Extract html from this text ?

Technical support and scripting issues

Moderators: Dorian (MJT support), JRL

Post Reply
travel88
Newbie
Posts: 15
Joined: Sun May 20, 2007 11:42 am

Extract html from this text ?

Post by travel88 » Sun Dec 28, 2008 1:22 pm

Hi,
Can you help me in writing a code preferably VB script, for extracting just the html part from the below text, which may vary but the html pattern is the same.

Code: Select all

: xxx  x xx x x  x x x x x  x  x x xxxx xxxxx  http://images.google.com/imgres?imgurl=http://jquery.com/demo/thickbox/images/plant4.jpg&imgrefurl=http://jquery.com/demo/thickbox/&usg=__-9nKVuEbmoL4CJiJMB9lzrsES3o=&h=480&w=640&sz=207&hl=en&start=7&um=1&tbnid=eWicC5rSDLtyCM:&tbnh=103&tbnw=137&prev=/images%3Fq%3Dimages%26um%3D1%26hl%3Den%26client%3Dfirefox-a%26rls%3Dorg.mozilla:en-US:official%26sa%3DN)
xxxx xxxxx
xxxxxx
The pattern starts with http:// and ends with the bracket ) .

Thanks for helping

User avatar
Bob Hansen
Automation Wizard
Posts: 2475
Joined: Tue Sep 24, 2002 3:47 am
Location: Salem, New Hampshire, US
Contact:

Post by Bob Hansen » Sun Dec 28, 2008 3:26 pm

Use the VBScript RegEx command.

Good examples from Marcus at this link: http://www.mjtnet.com/forum/viewtopic.p ... ight=regex
Hope this was helpful..................good luck,
Bob
A humble man and PROUD of it!

travel88
Newbie
Posts: 15
Joined: Sun May 20, 2007 11:42 am

Post by travel88 » Mon Dec 29, 2008 3:18 pm

Sorry I tried my level best . Cannot get it right.
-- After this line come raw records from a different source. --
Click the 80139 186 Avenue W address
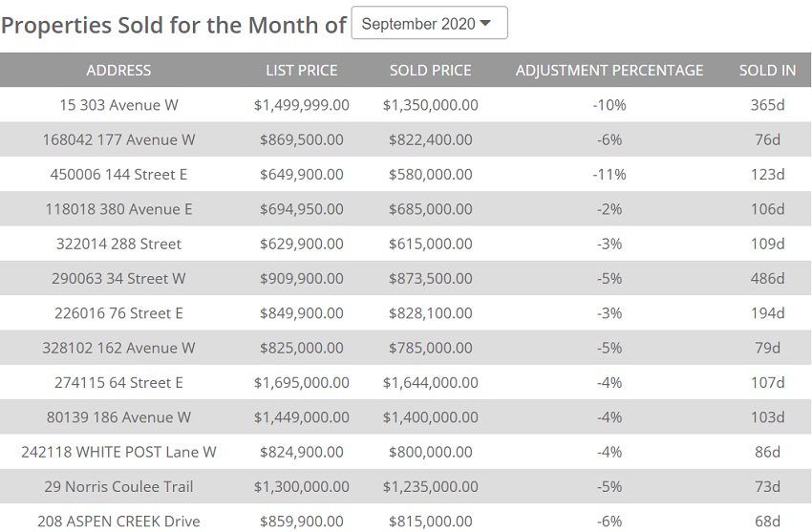 click(x=118, y=417)
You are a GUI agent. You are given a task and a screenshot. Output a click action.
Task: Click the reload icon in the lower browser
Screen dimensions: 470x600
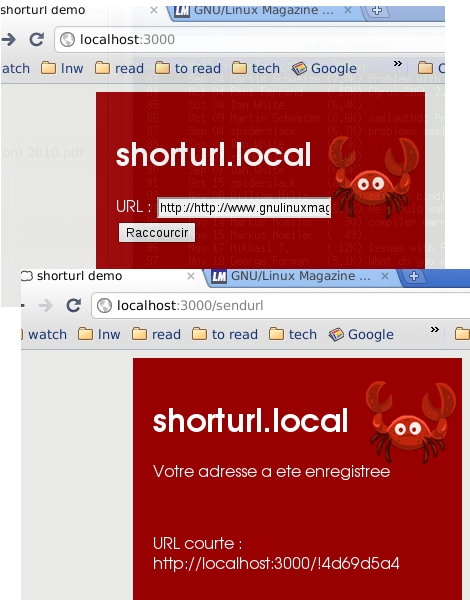pos(73,305)
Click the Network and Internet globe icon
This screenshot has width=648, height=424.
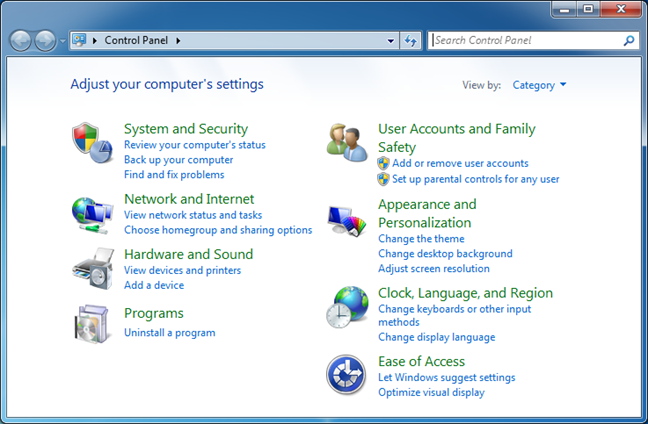click(93, 212)
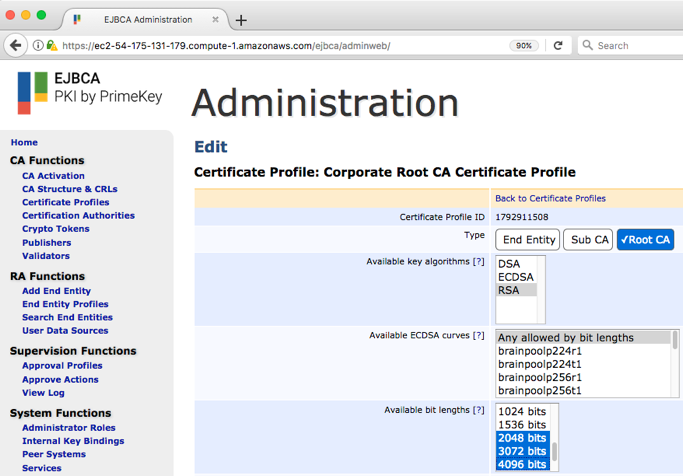Choose brainpoolp224r1 in ECDSA curves list

pos(541,352)
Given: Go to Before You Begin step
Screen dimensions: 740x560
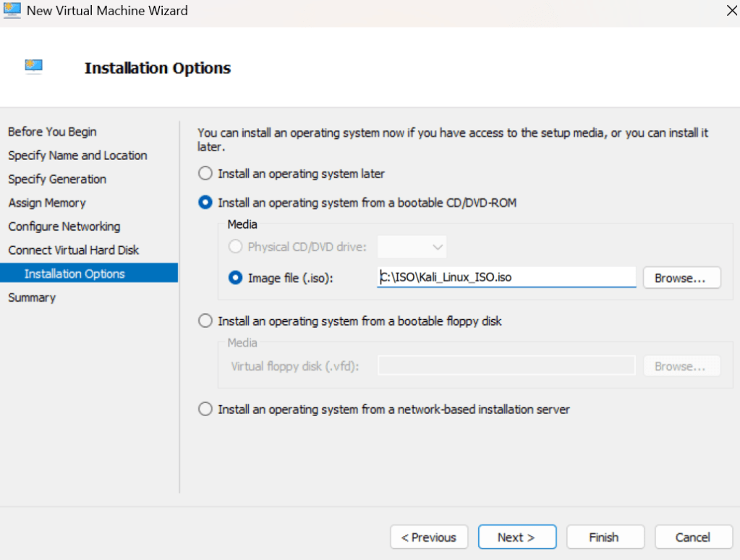Looking at the screenshot, I should (x=52, y=132).
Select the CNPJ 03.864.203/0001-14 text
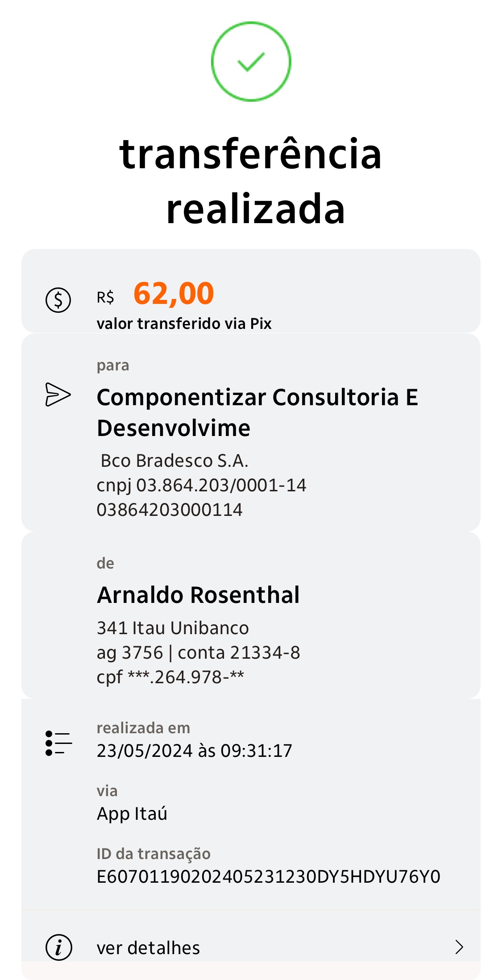Image resolution: width=502 pixels, height=980 pixels. tap(201, 485)
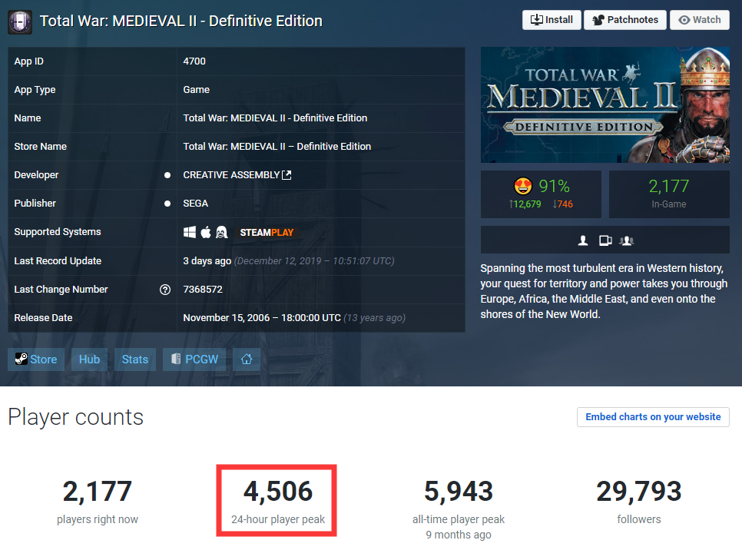Go to the Hub link

(x=89, y=360)
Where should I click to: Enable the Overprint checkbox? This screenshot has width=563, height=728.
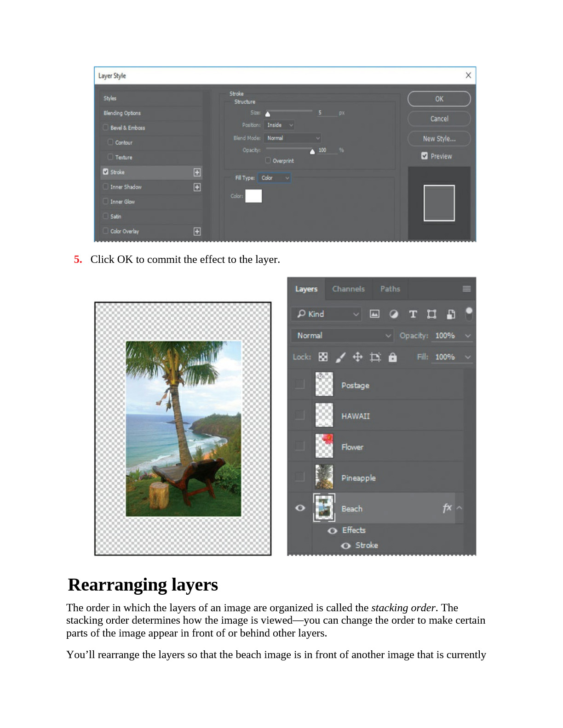pos(268,160)

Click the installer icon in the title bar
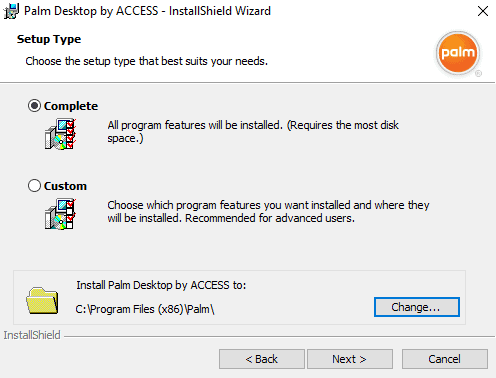click(x=11, y=11)
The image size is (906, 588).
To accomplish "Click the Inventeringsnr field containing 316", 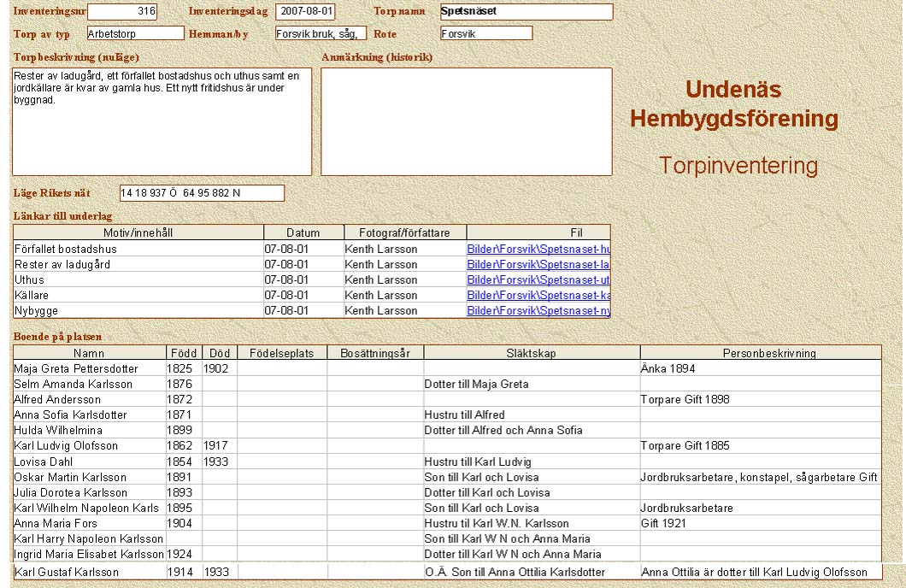I will [x=122, y=12].
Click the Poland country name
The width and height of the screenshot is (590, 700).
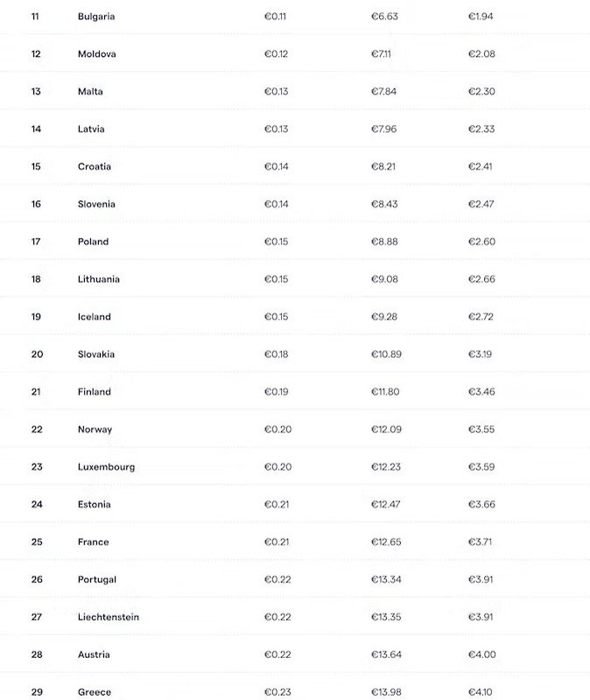93,242
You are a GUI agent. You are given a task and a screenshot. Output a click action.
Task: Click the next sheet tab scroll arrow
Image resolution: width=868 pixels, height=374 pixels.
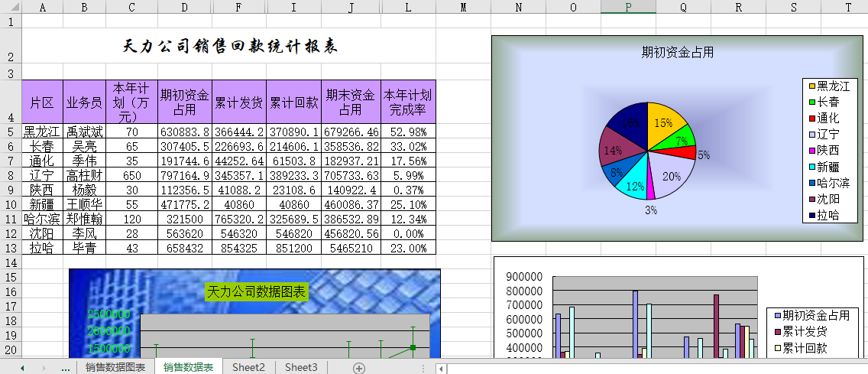[44, 368]
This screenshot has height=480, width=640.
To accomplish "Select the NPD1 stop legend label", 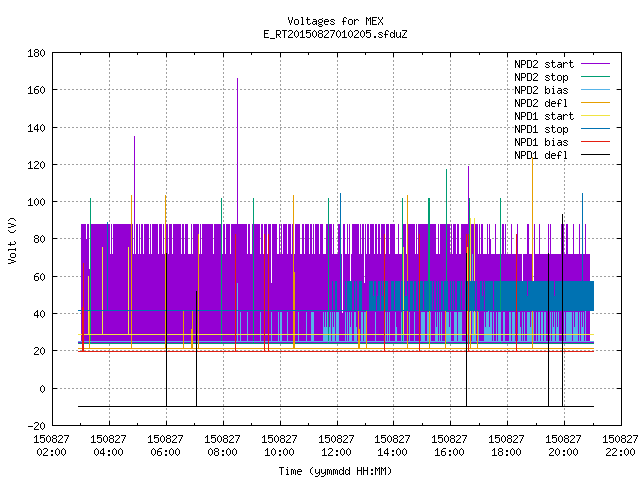I will tap(541, 129).
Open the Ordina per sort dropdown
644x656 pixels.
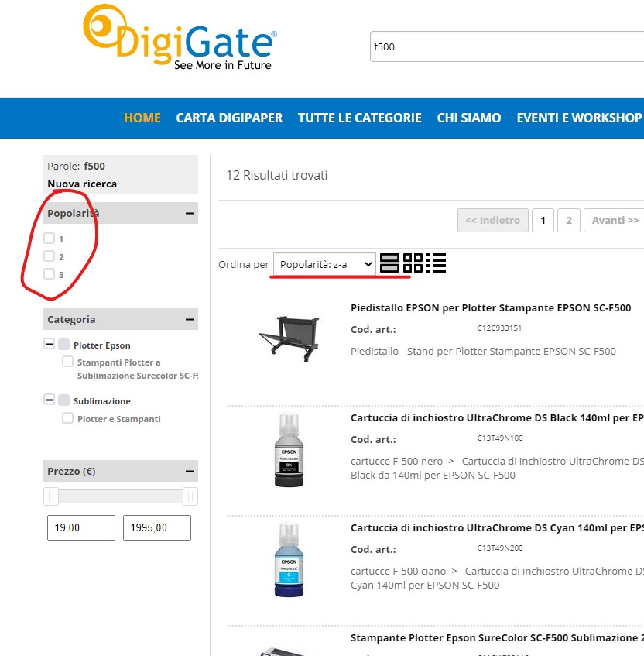(324, 264)
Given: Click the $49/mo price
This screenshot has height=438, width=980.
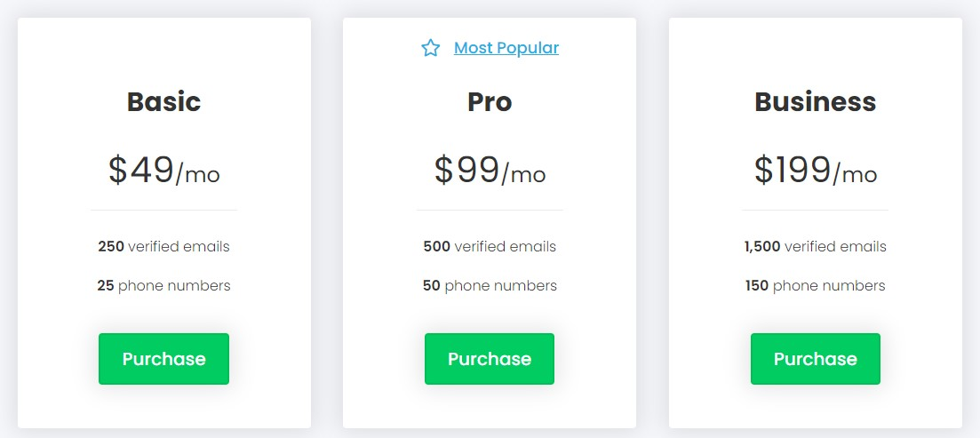Looking at the screenshot, I should (163, 171).
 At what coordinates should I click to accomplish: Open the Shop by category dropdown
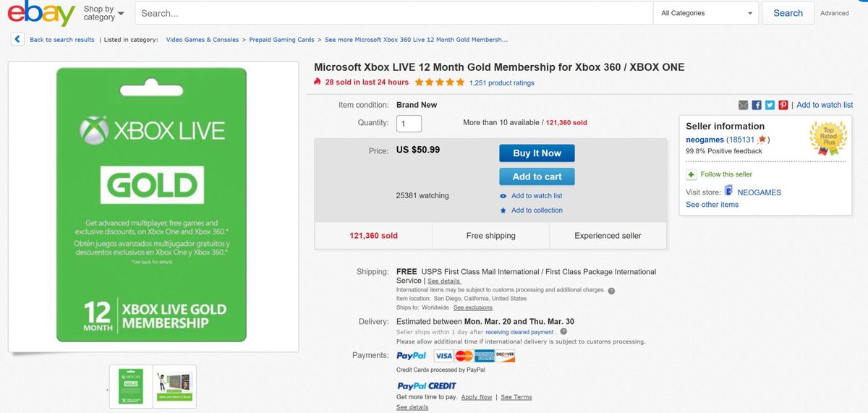(x=103, y=13)
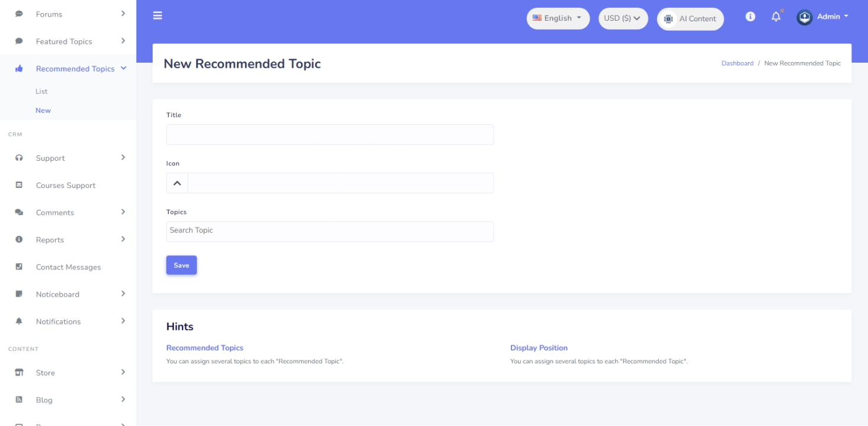Click the Store icon in sidebar
This screenshot has height=426, width=868.
pyautogui.click(x=19, y=373)
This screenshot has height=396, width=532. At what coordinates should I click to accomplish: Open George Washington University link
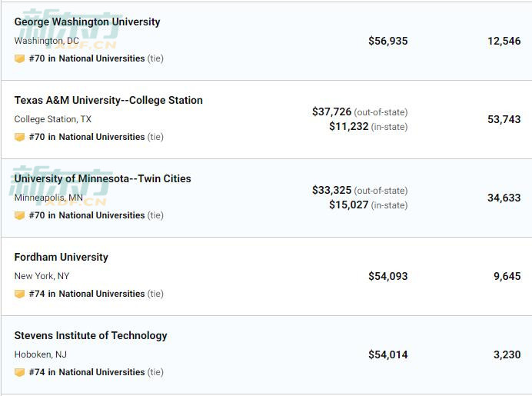(x=87, y=22)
Hope you can help.
Thanks

User avatar
Bob Hansen
Automation Wizard
Posts: 2475
Joined: Tue Sep 24, 2002 3:47 am
Location: Salem, New Hampshire, US
Contact:

Post by Bob Hansen » Mon Dec 29, 2008 11:10 pm

Provide your script so it can be reviewed and edited.....
Hope this was helpful..................good luck,
Bob
A humble man and PROUD of it!

travel88
Newbie
Posts: 15
Joined: Sun May 20, 2007 11:42 am

Post by travel88 » Thu Jan 01, 2009 5:17 am

Code: Select all

//A VBScript Function to search a string for a regex pattern
//returns a list of matches separated by semicolons
VBSTART
Function regExSearch(patrn,str)
  Set regEx = New RegExp ' Create regular expression.
  regEx.Pattern = patrn ' Set pattern.
  regEx.IgnoreCase = True ' Make case insensitive. Default=False
  Set matches = RegEx.Execute(str)
  List = ""
  For each match in matches
  	 List = List & match.value & ";"
  Next
  regExSearch = Mid(List,1,Len(List)-1)
End Function
VBEND

//Read the file contents into a variable
ReadFile>C:\MSG1.txt,FileData

//replace CRLF chars with VBScript equivalents
StringReplace>FileData,CR," & vbCR & ",FileData
StringReplace>FileData,LF," & vbLF & ",FileData
//Double quote any quotes for VBScript
StringReplace>FileData,","",FileData

//Perform the regex search
VBEval>regExSearch("REGEX_PATTERN","%FileData%"),URLList

//We now have a semicolon delimited list of URLs.  We could explode this into an array:
Separate>URLList,;,URLS
If>URLS_COUNT>0
  Let>k=1
  Repeat>k
    Let>ThisURL=URLS_%k%
    MessageModal>ThisURL
	//we could write it to a file:
	WriteLn>C:\result.txt,result,ThisURL
    Let>k=k+1
  Until>k,URLS_COUNT
Endif

Gets VBscript runtime error, always.

Thanks

travel88
Newbie
Posts: 15
Joined: Sun May 20, 2007 11:42 am

Post by travel88 » Fri Jan 09, 2009 11:56 pm

Any help here ?

Thanks

Me_again
Automation Wizard
Posts: 1101
Joined: Fri Jan 07, 2005 5:55 pm
Location: Somewhere else on the planet

Post by Me_again » Sat Jan 10, 2009 12:14 am

VBEval>regExSearch("REGEX_PATTERN","%FileData%"),URLList

I believe it's choking on the VBEval because you have not defined "REGEX_PATTERN".

travel88
Newbie
Posts: 15
Joined: Sun May 20, 2007 11:42 am

Post by travel88 » Sat Jan 10, 2009 12:24 am

I need help in defining the pattern.

The URL from the above example has to be extracted starting from http:// and ends at closed bracket ")" .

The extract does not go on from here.